Though the story of a smalltime trader on the make is timeless, Hopkins adds an extra layer of authenticity by situating it in the early 90s. The USSR has recently broken up, neighboring Azerbaijan is dismantling (read pillaging) its Soviet infrastructure and dabbling in "the market" (read mafia) and Turkey is beginning to install a mobile phone network. The US dollar (cash) is the preferred financial instrument. Opportunity beckons for Mihram.
The Market: A Tale of Trade offers choice illustrations of many "capitalist" sub themes:
- Everything Has Its Price
- Business Is Business
- Information Is Power
Mihram is both an advocate for and a victim of all of the above. If your pickup truck is your office, and if items on either side of the border have different "supply and demand" curves, you probably need a good business plan.

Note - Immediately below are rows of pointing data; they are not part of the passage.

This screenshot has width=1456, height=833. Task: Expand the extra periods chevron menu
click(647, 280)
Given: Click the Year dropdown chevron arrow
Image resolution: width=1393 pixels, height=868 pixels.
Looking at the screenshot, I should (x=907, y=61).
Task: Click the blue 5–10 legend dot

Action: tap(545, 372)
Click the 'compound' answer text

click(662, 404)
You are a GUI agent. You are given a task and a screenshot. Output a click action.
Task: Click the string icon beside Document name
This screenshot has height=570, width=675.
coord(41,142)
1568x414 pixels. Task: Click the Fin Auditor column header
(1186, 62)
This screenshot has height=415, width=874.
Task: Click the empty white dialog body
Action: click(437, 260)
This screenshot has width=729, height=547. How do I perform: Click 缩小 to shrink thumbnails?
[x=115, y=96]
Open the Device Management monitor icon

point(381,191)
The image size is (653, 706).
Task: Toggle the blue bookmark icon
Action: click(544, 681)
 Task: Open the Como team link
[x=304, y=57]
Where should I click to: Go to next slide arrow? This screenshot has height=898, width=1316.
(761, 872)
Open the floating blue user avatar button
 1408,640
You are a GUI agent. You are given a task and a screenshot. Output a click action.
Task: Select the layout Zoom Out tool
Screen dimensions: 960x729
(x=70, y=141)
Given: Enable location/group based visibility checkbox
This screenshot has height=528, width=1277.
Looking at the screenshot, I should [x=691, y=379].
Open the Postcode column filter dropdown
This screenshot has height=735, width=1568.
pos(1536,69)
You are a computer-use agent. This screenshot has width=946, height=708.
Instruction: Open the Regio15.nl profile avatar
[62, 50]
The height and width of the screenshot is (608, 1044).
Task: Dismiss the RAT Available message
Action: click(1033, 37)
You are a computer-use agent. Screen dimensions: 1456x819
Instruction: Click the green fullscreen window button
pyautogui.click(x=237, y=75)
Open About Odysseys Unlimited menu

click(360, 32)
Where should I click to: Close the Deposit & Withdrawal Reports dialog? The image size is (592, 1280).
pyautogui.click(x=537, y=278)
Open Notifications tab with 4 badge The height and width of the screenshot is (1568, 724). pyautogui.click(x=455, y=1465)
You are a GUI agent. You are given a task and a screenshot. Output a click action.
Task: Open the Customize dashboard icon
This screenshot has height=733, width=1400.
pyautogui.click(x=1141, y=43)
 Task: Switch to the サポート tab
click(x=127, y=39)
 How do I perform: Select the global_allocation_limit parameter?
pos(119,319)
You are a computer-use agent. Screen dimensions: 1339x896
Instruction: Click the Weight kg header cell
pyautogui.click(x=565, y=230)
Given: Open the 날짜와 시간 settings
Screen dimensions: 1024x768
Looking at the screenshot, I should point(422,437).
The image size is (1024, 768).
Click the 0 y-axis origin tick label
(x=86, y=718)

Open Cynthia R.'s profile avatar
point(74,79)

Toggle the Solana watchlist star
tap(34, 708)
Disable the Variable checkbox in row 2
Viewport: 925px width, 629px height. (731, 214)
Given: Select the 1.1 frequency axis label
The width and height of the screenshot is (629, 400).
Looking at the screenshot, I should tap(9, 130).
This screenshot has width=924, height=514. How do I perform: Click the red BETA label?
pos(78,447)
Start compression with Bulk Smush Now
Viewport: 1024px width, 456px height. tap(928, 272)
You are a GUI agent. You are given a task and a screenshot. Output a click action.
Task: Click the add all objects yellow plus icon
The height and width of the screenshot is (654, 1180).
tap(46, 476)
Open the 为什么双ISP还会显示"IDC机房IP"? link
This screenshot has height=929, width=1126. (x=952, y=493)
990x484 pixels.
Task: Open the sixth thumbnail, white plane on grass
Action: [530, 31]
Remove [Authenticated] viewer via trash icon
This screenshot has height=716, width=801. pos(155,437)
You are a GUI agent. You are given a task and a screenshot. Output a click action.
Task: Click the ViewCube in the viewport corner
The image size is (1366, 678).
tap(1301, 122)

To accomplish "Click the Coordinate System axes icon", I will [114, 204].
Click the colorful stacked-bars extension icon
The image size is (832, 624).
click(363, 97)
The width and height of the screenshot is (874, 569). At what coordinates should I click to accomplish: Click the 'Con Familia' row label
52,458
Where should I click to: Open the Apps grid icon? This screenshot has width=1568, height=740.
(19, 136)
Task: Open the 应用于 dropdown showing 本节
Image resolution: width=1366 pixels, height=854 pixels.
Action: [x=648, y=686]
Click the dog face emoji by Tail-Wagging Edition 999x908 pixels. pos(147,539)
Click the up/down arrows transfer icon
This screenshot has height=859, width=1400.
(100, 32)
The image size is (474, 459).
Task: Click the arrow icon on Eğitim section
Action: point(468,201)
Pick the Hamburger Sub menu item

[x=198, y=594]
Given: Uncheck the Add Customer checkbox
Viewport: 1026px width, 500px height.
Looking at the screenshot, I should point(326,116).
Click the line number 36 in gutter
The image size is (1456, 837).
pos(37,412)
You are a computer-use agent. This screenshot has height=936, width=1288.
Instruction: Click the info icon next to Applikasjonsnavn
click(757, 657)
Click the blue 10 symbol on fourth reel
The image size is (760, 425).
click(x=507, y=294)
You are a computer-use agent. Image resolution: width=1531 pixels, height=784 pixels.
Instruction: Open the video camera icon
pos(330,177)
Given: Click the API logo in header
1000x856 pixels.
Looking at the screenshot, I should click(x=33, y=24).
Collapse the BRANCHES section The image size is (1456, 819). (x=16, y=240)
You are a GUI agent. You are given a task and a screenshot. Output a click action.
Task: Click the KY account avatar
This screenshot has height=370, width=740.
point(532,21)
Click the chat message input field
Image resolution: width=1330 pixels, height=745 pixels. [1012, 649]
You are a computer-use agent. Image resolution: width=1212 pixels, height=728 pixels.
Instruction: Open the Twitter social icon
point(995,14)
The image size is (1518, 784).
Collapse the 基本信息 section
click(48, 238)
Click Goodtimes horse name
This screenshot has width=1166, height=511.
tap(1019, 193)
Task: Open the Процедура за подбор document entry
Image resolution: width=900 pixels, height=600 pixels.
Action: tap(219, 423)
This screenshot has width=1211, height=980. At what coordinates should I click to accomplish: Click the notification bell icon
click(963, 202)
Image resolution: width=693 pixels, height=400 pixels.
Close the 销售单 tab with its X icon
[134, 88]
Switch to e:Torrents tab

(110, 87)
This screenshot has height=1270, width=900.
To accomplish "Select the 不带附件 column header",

If your business plan's major elements are prayer (including a shaky vow to lay off the liquor) and gambling, or is too complicated to explain to your wife, then its chances of succeeding are, shall we say, aleatory. Luck is a helpful element in any business, but when your multiple commitments, based on the same wad of cash, start to unravel, you have to be luckier than Mihram's track record would indicate.
You can enjoy The Market on many levels: excellent acting by unknown (in the West, anyway) new faces; a feel for life in those indeterminate border zones where rules are something for the books; an allegory for how all of our lives are influenced by "market forces." Ben Hopkins' "Director's Statement" is definitely worth reading, as it traces how he came to write the screenplay "that dealt with my conflicting feelings about capitalism - my admiration for its creativity and innovation, and my cynicism that it can ever deliver its benefits without inequality and exploitation."
After months of Madoff and banks, bailouts, and bonuses, it's refreshing that Ben Hopkins provides a look at trade, one of the very basics of society's economic relations. But who other than Hopkins would have thought to stage a timely and timeless capitalist drama on the dusty steppes of Central Asia?